• [Work task]: Set down the records once more, please, exactly and with the pictures left out.

Recorded data Start Marker

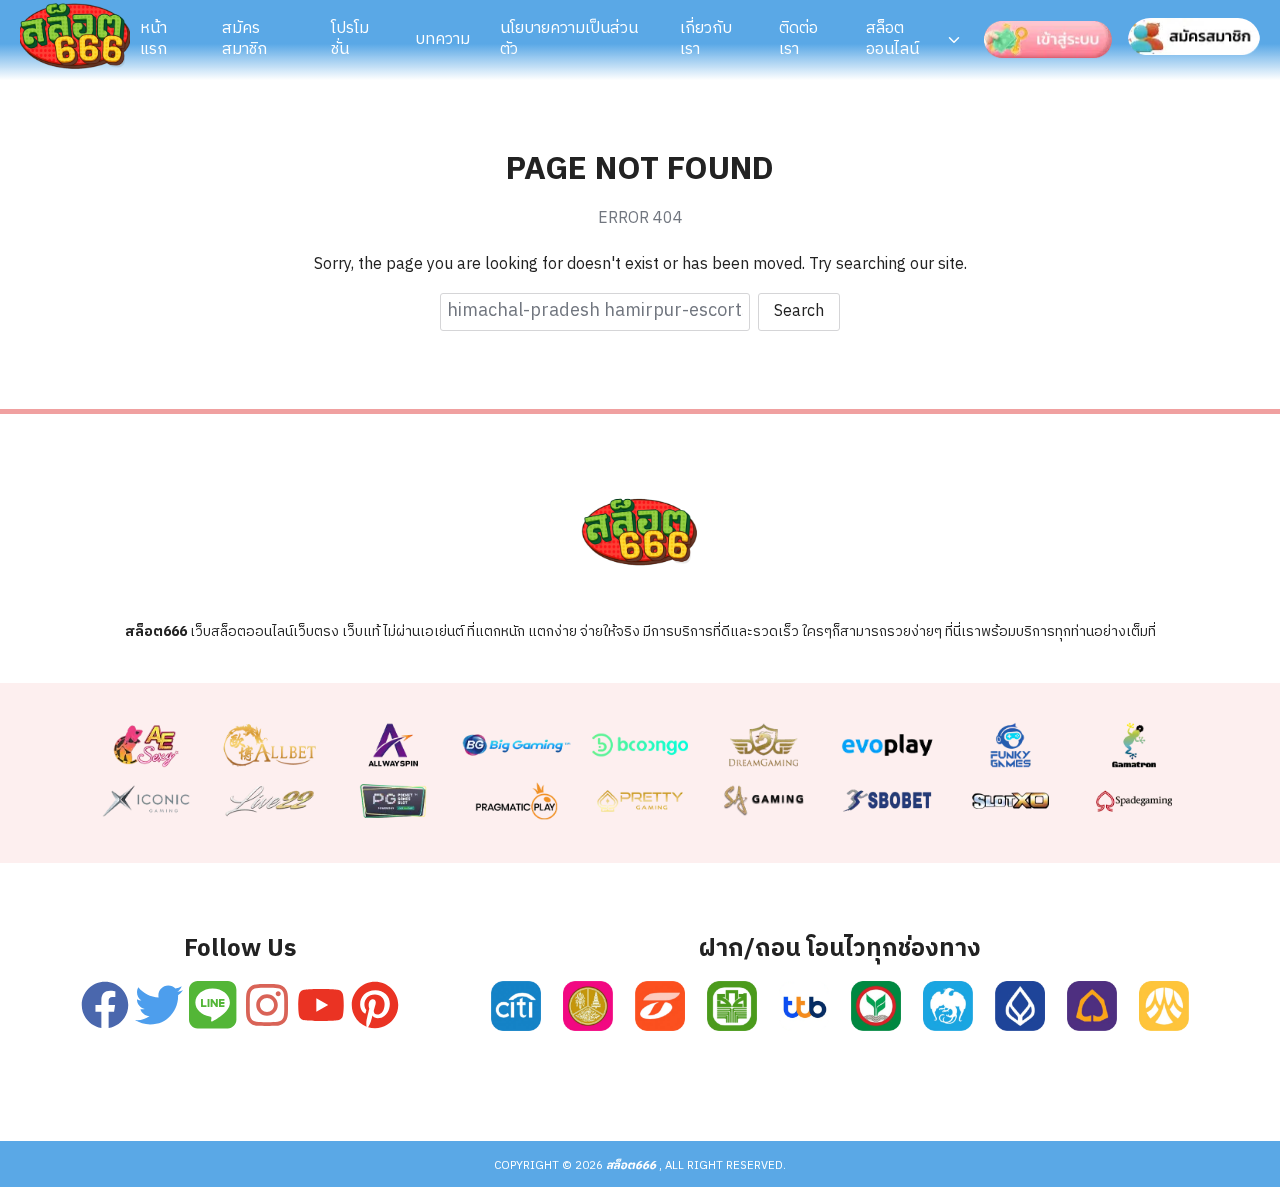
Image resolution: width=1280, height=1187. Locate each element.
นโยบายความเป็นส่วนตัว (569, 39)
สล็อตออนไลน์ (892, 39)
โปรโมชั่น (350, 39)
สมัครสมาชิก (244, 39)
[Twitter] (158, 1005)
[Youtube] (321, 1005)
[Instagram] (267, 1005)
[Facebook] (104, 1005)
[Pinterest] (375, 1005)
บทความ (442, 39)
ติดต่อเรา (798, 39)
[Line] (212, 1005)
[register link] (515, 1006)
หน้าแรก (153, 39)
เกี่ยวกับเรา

Recorded data End Marker

• [Exercise solution]:
Image resolution: width=1280, height=1187. Locate each element.
นโยบายความเป็นส่วนตัว (569, 39)
สล็อตออนไลน์ (892, 39)
โปรโมชั่น (350, 39)
สมัครสมาชิก (244, 39)
[Twitter] (158, 1005)
[Youtube] (321, 1005)
[Instagram] (267, 1005)
[Facebook] (104, 1005)
[Pinterest] (375, 1005)
บทความ (442, 39)
ติดต่อเรา (798, 39)
[Line] (212, 1005)
[register link] (515, 1006)
หน้าแรก (153, 39)
เกี่ยวกับเรา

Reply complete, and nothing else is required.